SET PROBLEM:
Convert the lines below into a JSON list of strings, one string per line, leaving out blank lines. Begin at the line that contains "Task: Open the Match of the Day profile name" and stop after the line that contains "tap(717, 326)", including both.

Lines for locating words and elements
-----
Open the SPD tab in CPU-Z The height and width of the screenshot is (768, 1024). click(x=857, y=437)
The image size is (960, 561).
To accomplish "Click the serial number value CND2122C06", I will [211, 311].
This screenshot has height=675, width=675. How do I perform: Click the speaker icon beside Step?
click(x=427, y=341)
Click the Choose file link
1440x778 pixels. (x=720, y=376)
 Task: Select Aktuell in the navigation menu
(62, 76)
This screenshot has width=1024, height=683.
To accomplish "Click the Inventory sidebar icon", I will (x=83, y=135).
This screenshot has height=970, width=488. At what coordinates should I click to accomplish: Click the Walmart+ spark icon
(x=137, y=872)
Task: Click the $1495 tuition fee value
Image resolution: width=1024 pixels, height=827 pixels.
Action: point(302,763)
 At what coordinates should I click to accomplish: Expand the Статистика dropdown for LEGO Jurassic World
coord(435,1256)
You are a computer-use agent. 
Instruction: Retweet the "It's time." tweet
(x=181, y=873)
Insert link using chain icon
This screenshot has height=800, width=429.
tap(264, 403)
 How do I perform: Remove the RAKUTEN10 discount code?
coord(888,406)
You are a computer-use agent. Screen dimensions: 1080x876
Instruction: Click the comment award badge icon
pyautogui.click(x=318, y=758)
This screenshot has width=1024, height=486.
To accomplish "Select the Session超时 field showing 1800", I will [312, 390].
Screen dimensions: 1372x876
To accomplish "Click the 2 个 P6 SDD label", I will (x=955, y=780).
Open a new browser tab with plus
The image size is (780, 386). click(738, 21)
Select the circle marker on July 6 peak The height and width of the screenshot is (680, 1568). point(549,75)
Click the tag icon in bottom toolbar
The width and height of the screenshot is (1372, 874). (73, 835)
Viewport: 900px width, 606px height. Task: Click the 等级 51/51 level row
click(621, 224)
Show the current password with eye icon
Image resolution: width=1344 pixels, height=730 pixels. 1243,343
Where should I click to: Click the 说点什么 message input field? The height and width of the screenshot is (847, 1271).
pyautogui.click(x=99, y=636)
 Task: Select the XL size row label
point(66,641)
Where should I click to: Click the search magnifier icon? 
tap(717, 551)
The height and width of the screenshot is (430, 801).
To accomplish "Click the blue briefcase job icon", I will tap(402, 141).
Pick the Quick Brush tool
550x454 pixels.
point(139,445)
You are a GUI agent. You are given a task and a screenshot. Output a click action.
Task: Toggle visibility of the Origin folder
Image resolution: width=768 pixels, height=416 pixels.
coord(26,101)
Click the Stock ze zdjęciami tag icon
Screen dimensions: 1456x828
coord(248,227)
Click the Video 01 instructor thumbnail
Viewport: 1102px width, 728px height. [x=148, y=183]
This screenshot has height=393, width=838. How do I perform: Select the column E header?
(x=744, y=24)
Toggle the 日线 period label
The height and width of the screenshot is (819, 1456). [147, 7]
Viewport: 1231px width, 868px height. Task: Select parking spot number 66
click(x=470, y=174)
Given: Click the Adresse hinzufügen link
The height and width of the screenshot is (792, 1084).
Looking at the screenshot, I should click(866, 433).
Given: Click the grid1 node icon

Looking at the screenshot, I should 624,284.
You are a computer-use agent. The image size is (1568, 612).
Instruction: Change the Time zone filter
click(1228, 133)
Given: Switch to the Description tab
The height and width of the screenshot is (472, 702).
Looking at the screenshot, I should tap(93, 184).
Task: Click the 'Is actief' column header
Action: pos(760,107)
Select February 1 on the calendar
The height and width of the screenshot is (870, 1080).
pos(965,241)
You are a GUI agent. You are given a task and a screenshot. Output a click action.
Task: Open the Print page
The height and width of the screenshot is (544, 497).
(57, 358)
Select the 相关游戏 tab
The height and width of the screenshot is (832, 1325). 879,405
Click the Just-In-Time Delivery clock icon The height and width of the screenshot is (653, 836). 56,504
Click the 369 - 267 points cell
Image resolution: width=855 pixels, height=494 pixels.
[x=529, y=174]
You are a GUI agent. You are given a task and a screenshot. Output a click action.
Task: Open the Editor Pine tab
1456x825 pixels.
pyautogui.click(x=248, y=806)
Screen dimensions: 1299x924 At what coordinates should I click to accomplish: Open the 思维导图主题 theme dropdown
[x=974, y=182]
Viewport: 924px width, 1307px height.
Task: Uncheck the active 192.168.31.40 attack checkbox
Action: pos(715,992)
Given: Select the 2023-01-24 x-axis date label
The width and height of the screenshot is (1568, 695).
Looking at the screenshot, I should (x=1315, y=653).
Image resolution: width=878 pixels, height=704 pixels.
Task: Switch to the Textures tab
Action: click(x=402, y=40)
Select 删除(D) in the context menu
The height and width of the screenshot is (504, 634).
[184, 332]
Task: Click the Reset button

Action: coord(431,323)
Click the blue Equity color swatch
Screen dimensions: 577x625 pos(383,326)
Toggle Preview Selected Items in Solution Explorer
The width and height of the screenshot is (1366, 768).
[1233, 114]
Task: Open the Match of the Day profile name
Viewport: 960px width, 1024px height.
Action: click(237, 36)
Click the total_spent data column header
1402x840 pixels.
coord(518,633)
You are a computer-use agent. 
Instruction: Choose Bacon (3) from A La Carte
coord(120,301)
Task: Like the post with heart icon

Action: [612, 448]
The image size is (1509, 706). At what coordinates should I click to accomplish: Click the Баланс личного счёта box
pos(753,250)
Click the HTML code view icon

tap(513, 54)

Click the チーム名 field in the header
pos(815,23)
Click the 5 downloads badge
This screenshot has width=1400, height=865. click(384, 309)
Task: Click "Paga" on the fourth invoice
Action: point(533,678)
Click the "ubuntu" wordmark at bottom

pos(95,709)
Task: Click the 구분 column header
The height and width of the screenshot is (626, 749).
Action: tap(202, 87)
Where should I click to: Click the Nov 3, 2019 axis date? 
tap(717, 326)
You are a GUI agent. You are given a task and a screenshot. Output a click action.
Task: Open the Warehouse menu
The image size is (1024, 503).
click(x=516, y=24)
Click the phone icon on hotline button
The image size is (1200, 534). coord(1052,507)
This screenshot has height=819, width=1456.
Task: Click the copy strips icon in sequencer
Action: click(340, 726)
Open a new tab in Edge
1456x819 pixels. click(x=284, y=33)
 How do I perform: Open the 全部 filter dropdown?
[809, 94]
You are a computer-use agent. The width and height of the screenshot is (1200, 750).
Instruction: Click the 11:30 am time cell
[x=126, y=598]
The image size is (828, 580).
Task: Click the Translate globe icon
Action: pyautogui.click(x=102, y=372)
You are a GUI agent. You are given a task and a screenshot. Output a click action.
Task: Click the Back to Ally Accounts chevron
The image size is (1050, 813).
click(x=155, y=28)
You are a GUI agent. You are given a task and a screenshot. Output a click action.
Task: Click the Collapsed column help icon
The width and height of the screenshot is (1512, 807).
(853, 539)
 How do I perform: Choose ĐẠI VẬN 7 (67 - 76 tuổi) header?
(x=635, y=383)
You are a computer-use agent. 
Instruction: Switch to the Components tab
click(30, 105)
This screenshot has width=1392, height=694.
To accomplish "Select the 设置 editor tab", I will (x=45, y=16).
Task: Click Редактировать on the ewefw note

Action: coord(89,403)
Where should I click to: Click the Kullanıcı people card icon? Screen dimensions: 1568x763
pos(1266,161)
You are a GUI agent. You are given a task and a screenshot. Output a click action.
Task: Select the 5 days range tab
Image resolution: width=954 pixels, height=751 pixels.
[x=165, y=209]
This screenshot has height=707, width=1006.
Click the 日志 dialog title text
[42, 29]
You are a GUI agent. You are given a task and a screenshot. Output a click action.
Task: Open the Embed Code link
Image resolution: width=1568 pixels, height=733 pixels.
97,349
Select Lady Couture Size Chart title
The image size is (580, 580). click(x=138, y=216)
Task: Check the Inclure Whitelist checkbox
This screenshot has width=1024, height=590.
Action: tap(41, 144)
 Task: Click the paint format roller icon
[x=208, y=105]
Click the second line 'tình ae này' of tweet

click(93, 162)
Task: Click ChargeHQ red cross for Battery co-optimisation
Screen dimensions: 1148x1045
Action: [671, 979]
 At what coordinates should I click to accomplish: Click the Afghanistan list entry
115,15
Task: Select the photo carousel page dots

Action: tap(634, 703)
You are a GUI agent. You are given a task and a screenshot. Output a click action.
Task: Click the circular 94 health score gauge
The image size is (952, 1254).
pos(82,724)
-----
RESPONSE TO THIS TASK:
[
  "Task: Open the Match of the Day profile name",
  "Viewport: 960px width, 1024px height.",
  "Action: click(237, 36)",
  "Click the total_spent data column header",
  "1402x840 pixels.",
  "coord(518,633)",
  "You are a computer-use agent. ",
  "Instruction: Choose Bacon (3) from A La Carte",
  "coord(120,301)",
  "Task: Like the post with heart icon",
  "Action: [612, 448]",
  "The image size is (1509, 706). At what coordinates should I click to accomplish: Click the Баланс личного счёта box",
  "pos(753,250)",
  "Click the HTML code view icon",
  "tap(513, 54)",
  "Click the チーム名 field in the header",
  "pos(815,23)",
  "Click the 5 downloads badge",
  "This screenshot has width=1400, height=865. click(384, 309)",
  "Task: Click \"Paga\" on the fourth invoice",
  "Action: point(533,678)",
  "Click the \"ubuntu\" wordmark at bottom",
  "pos(95,709)",
  "Task: Click the 구분 column header",
  "The height and width of the screenshot is (626, 749).",
  "Action: tap(202, 87)",
  "Where should I click to: Click the Nov 3, 2019 axis date? ",
  "tap(717, 326)"
]